Adapun keuntungan sistem distribusi obat
dengan ward floor stock system antara
lain :
a)
Obat yang diperlukan segera
tersedia di ruang perawatan.
b)
Tidak ada pengembalian obat
yang terpakai karena obat langsung diberikan pada pasien.
Kerugian sistem
distribusi obat dengan ward floor stock
system antara lain :
a)
Kesalahan penggunaan obat
meningkat.
b)
Persediaan mutu obat tidak
terkendali.
c)
Pencurian obat meningkat.
d)
Meningkatkan kerugian
karena obat sering rusak.
4)
Individual
Prescription System (IPS)
Sistem distribusi obat IPS merupakan
sistem penyaluran obat kepada pasien secara individu sesuai dengan resep yang
ditulis oleh dokter, setiap resep dikaji dan disiapkan oleh instalasi farmasi.
Keuntungan sistem distribusi IPS diantaranya, yaitu semua resep
dikaji langsung oleh apoteker, memberi
kesempataninteraksi antara dokter, apoteker, perawat dan pasien dan mempermudah
penagihan biaya pada pasien. Sedangkan kerugian sistem distribusi IPS, yaitu
kemungkinan keterlambatan sediaan obat dan terjadi kesalahan penyiapan obat karena
kurang pemeriksaan (Anonim, 2008b).
f.
Pengendalian
Pengendalian
persediaan adalah suatu kegiatan untuk memastikan tercapainya sasaran yang
diinginkan sesuai dengan strategi dan program yang telah ditetapkan sehingga
tidak terjadi kelebihan dan kekurangan/kekosongan obat di unit pelayanan
kesehatan dasar.
Kegiatan pengendalian di puskesmas, meliputi:
1)
Memperkirakan/menghitung pemakaian rata-rata periode tertentu di
puskesmas dan seluruh unit pelayanan. Jumlah stock ini disebut stock kerja.
2)
Menentukan :
a)
Stock optimum adalah jumlah stock obat yang diserahkan kepada unit
pelayanan agar tidak mengalami kekurangan/kekosongan.
b)
Stock pengaman adalah jumlah stock yang disediakan untuk mencegah
terjadinya sesuatu hal yang tidak terduga, misalnya karena keterlambatan
pengiriman dari Instalasi Farmasi Kabupaten atau Kota.
3)
Menentukan waktu tunggu (leadtime),
yaitu waktu yang diperlukan dari mulai pemesanan sampai obat diterima (Anonim,
2006a).
g.
Pencatatan dan Pelaporan Obat
Pencatatan dan pelaporan data
penggunaan obat di puskesmas merupakan rangkaian kegiatan dalam rangka
penatalaksanaan obat-obatan secara tertib, baik obat-obatan yang diterima,
disimpan, didistribusikan, dan digunakan di puskesmas dan atau unit pelayanan
lainnya.
Puskesmas mempunyai tanggung
jawab atas terlaksanakannya pencatatan dan pelaporan obat yang tertib dan
lengkap serta tepat waktu untuk mendukung pelaksanaan seluruh pengelolaan obat.

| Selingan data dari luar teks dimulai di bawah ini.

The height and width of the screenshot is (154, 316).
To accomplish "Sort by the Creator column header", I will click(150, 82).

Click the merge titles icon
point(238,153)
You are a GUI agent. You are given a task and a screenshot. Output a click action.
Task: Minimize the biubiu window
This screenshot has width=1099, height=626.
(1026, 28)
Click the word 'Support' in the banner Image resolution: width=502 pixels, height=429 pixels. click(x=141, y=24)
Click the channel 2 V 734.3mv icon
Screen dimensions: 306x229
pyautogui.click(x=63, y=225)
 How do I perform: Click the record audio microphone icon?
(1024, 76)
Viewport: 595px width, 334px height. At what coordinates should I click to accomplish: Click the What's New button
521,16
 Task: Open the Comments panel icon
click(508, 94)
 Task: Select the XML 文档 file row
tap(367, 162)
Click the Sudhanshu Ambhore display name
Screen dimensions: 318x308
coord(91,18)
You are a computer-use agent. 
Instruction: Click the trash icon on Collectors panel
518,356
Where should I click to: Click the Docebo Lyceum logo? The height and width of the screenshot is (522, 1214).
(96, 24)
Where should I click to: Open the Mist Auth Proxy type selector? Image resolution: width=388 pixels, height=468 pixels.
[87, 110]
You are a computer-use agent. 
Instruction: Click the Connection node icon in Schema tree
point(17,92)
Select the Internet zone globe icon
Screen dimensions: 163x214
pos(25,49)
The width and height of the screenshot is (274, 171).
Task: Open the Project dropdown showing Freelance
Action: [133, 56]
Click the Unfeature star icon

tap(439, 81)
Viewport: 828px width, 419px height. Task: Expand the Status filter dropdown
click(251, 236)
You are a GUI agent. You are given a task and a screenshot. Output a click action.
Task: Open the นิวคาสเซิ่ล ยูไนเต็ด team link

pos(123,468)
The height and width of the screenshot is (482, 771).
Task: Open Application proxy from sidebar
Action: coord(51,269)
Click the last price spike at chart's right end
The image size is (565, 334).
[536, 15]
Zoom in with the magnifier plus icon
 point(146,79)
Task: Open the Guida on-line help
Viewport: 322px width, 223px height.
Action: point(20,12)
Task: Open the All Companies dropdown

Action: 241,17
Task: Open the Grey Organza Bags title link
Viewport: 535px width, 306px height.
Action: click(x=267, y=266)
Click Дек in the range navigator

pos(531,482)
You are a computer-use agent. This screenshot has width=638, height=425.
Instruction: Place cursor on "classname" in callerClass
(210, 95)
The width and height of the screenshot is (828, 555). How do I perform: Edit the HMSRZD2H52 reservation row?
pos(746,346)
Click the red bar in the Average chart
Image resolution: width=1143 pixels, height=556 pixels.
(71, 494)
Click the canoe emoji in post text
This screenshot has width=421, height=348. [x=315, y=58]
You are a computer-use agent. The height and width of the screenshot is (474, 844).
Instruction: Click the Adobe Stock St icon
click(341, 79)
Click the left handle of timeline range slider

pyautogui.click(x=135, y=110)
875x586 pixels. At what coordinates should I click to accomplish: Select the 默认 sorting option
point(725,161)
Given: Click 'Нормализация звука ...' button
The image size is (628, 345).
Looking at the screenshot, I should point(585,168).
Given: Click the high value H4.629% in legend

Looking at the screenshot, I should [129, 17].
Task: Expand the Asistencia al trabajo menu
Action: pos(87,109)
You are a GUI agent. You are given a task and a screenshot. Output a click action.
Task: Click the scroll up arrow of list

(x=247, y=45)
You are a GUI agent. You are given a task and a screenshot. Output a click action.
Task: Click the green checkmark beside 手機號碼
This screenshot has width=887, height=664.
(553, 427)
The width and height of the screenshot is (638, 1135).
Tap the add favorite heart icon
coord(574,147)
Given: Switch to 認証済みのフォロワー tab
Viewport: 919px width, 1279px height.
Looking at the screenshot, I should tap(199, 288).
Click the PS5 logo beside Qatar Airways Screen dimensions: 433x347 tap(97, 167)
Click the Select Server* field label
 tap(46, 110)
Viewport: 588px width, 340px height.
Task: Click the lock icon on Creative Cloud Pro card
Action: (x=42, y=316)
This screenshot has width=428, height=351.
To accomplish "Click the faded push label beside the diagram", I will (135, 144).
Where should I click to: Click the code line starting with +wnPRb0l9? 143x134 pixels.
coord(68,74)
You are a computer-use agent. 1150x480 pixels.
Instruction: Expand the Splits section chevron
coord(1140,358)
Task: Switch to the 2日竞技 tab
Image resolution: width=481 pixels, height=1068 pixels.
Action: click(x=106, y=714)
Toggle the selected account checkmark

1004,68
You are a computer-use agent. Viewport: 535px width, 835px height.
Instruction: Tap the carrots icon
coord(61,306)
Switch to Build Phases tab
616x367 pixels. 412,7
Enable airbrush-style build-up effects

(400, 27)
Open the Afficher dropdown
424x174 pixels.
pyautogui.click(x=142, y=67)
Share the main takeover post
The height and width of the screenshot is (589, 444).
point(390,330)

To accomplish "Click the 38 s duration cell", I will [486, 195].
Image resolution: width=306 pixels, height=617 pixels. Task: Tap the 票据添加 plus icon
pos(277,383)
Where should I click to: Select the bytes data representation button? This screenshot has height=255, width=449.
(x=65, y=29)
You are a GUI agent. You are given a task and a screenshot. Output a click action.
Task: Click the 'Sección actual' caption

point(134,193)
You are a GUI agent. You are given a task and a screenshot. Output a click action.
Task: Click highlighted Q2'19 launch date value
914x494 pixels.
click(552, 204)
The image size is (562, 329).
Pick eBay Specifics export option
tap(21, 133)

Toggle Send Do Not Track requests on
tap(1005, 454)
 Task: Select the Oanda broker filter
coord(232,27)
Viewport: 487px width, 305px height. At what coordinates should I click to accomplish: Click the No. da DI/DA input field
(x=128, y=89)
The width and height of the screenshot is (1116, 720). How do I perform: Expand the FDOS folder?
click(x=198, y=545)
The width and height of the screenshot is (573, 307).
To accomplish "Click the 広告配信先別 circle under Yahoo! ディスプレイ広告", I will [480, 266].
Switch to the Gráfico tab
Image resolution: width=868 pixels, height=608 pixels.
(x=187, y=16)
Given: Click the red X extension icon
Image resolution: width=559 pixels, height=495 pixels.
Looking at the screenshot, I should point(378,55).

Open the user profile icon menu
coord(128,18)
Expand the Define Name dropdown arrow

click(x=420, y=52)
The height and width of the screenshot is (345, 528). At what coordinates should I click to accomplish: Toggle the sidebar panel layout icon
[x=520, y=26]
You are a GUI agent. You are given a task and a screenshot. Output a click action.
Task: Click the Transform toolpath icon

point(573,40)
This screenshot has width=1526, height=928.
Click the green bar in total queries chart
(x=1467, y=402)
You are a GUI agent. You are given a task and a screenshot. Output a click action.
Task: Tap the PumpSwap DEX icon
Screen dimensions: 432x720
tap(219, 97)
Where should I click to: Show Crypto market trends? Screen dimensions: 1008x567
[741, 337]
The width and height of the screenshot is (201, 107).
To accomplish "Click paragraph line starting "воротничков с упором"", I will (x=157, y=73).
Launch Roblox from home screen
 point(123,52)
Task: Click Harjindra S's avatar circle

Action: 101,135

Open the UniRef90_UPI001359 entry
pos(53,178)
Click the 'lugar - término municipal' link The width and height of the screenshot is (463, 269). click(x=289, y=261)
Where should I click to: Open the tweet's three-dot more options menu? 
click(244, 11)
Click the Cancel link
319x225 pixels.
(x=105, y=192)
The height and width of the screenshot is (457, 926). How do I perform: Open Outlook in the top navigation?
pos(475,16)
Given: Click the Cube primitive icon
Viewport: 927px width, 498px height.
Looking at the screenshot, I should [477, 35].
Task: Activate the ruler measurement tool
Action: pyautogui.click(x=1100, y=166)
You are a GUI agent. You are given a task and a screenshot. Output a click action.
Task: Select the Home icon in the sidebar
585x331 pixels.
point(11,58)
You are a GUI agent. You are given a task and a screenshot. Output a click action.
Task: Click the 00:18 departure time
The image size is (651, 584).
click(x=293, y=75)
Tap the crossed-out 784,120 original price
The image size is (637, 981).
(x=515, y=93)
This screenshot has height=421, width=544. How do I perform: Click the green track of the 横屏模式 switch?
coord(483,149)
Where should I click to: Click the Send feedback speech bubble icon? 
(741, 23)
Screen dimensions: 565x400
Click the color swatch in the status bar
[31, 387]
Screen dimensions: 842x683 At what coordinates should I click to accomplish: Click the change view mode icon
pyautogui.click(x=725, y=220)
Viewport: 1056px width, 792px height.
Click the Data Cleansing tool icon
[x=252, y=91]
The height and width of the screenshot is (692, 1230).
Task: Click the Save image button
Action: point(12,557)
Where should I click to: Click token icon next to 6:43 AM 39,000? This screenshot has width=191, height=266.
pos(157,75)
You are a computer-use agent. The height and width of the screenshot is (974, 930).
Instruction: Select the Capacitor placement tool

Sarana yang digunakan untuk pencatatan
dan pelaporan obat di Puskesmas adalah LPLPO dan kartu stock. LPLPO juga dimanfaatkan untuk analisis penggunaan,
perencanaan kebutuhan obat, pengendalian persediaan dan pembuatan laporan
pengelolaan obat (Anonim, 2006a).
h.
Penanganan Obat Hilang, Obat Rusak Dan Kadaluarsa
1)
Penanganan Obat Hilang
Kejadian obat hilang dapat terjadi
karena adanya peristiwa pencurian obat dari tempat penyimpanannya oleh
pihak-pihak yang tidak mempunyai tanggung jawab.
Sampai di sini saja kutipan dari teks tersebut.